Currently, more than 259 million Americans are vaccinated with at least one dose against Covid-19, representing 78.1% of the population, which is among the highest vacation rates in the world. Despite providing decent protection against severe condition and death, many people, especially pregnant woman and breastfeeding mothers, are still vaccine hesitant because when the Covid-19 vaccines were authorized for emergency use, most of the pre-approval vaccine procedures were skipped.
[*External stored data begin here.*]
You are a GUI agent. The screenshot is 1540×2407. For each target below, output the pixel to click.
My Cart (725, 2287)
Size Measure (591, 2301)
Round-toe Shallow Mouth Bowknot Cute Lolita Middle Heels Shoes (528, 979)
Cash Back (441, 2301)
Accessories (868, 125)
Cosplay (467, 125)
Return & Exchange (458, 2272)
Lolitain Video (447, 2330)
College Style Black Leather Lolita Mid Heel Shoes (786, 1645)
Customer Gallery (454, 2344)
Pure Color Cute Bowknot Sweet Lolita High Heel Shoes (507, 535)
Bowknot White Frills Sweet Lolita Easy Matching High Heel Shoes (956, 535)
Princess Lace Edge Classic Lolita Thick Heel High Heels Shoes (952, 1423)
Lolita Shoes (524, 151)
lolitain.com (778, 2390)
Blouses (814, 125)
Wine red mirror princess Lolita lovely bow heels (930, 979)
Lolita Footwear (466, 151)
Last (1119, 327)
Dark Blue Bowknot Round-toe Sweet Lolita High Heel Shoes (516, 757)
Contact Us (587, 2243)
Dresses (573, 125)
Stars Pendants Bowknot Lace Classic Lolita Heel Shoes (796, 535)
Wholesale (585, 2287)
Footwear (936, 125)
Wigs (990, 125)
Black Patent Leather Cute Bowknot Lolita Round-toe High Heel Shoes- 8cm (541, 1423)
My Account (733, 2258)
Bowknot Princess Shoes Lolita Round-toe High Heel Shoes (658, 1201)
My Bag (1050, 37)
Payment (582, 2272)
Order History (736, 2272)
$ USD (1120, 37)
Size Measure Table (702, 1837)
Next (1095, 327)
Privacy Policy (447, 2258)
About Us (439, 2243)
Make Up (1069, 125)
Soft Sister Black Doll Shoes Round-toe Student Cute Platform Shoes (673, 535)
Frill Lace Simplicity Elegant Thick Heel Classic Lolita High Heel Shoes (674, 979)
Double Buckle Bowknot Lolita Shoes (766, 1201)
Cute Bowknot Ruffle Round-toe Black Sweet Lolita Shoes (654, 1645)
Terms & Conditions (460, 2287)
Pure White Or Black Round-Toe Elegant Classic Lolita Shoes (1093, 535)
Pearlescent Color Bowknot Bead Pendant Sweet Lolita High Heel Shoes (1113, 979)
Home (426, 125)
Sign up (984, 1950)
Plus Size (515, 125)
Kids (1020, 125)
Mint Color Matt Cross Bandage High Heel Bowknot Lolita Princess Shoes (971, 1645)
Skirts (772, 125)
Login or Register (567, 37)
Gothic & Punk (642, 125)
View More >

However, health experts and CDC are constantly urging people to get vaccinated and protect themselves from the virus since the Covid-19 vaccination outweighs the known and potential risks. CDC further claims that pregnant woman should also get vaccinated against Covid-19 since vaccines are safe and effective, otherwise, mothers-to-be are exposed to pregnancy complications if they get sick with the virus.
More than a year ago, Michelle Wilkerson gave birth to her daughter Emi who was born prematurely because doctors at a local clinic thought that the baby was not receiving adequate oxygen since the mother had Covid pneumonia at the end of her pregnancy. In March last year, doctors delivered the baby six weeks early and that’s was the start of the emotional rollercoaster the mother still experiences.
Shortly after the baby was delivered, doctors at a Ga. based clinic diagnosed the baby with cerebral palsy. The mother, however, said something wasn’t right — Emi was misdiagnosed. Emi was taken to another hospital where she had her little feeding tube changed out to a permanent button.
“I felt like something was going on. I felt like she was having infantile spasms. And sure enough, when we went to get her tube changed out, I just told GI I thought she was having infantile spasms. He didn’t even look at the video, he admitted us,” Michelle said.
In the upcoming period, doctors conducted several different tests and the mother was told something no parent wants to hear: Emi was diagnosed with KIF1A, a severe and extremely rare neurodegenerative disorder. The mother was devastated, but she received a lot of support by parents of children with special needs.
Unfortunately, Emi was diagnosed with the E253k variant of KIF1A, the rarest variant and variant that is known as the one that results with the most serious forms of the disease. According to Michelle, Emi is one in just seven children living with this type of disease in the whole world. While most of the children don’t make it past 2 years old, Michelle was told about a child diagnosed with the same disease who is now over 5. Emi turned 1 in March and her closest family relatives are making the most of the time they have with her.
Michelle left her job and she is now fully dedicated in looking over Emi. She decided to share her story with the public few days ago in an effort to help parents who go through something like this and to raise awareness to rare diseases in kids.